Bel Air is a neighborhood in Minot, North Dakota, located in the Souris River Valley. It is roughly bound by North Hill to the north, Sixteenth Street NW to the east, Fourth Avenue NW to the south and the city limits on the west. The neighborhood was home to about a thousand people in 2010. The neighborhood is home to Bel Air Elementary School on Twenty Fifth Street NW. The neighborhood was developed as the Bel Air Addition in 1956. Fourth Avenue is home to a number of businesses in Bel Air, many of which were severely damaged in the Souris River flood in 2011. Bel Air is home to the Church of the Living God, the Bible Fellowship Church and the Christ Lutheran Church.

==Transportation==

Minot City Transit operates three lines that serve the Bel Air neighborhood in the morning and afternoon: Bel Air-Perkett Route, the North Central Route and the West Route.
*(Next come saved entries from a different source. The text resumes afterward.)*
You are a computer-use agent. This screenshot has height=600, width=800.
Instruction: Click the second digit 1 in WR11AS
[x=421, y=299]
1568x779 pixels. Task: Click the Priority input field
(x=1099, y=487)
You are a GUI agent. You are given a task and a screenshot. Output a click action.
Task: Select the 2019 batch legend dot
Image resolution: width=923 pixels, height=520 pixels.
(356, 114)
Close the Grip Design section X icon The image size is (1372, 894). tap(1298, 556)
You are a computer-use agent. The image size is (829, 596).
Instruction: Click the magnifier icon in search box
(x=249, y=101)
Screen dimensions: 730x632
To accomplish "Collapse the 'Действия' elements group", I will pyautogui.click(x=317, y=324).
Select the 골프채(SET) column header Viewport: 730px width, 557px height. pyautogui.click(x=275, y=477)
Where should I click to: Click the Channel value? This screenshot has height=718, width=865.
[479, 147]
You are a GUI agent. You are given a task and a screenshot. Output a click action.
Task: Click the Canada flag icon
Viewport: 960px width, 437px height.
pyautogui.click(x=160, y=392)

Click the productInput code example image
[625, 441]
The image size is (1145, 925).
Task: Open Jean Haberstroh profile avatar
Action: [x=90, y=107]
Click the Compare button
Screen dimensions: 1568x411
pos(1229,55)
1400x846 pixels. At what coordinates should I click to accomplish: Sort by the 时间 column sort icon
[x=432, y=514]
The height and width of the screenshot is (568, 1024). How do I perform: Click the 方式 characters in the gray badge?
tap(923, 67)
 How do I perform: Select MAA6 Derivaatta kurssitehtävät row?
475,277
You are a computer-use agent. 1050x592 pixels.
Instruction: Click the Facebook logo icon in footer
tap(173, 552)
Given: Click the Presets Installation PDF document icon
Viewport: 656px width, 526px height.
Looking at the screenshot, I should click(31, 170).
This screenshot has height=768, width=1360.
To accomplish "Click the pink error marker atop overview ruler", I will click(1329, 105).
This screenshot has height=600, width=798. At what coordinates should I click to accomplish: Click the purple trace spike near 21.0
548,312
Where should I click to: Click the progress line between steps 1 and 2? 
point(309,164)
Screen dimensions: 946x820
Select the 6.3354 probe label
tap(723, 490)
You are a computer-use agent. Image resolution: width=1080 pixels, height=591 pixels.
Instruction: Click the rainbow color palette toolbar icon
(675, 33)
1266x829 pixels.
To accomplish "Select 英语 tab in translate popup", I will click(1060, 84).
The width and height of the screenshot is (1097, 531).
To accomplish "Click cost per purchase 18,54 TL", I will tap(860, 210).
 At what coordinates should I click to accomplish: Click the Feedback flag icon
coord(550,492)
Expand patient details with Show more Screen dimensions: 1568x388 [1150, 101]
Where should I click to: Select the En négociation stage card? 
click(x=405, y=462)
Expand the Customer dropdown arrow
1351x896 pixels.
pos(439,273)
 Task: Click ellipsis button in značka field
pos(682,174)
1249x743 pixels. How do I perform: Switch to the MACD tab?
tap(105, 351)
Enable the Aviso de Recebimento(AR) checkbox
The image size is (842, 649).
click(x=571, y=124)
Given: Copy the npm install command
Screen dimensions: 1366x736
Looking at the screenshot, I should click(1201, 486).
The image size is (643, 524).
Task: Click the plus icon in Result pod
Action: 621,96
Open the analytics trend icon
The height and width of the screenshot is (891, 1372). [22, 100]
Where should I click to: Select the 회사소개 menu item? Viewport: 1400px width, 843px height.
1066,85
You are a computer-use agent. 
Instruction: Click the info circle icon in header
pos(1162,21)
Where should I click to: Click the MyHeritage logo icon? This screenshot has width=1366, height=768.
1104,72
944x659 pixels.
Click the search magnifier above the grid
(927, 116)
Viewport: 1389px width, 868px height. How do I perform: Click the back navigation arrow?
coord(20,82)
The West Route in the early afternoon also services the Bel Air neighborhood.

==Future development==

North Ridge Villas is a planned community currently being constructed in the western part of Bel Air. The community will be home to two story single family homes. It is being built along a coulee to the west of Twenty-Seventh Street NW. Two streets are planned for the community: Ninth Avenue NW and Twenty-Eighth Street NW. Ninth Avenue will connect Twenty-Seventh and Twenty-Eighth Street and will not connect with the existing Ninth Avenue-University Avenue corridor. Likewise, Twenty-Eighth Street will have cul-de-sacs at both ends of the development and will not connect with other segments of the street. The neighborhood will only be accessible from Ninth Avenue from the east at Twenty-Seventh Street. A trail along the neighboring coulee has also been proposed in plans for the community.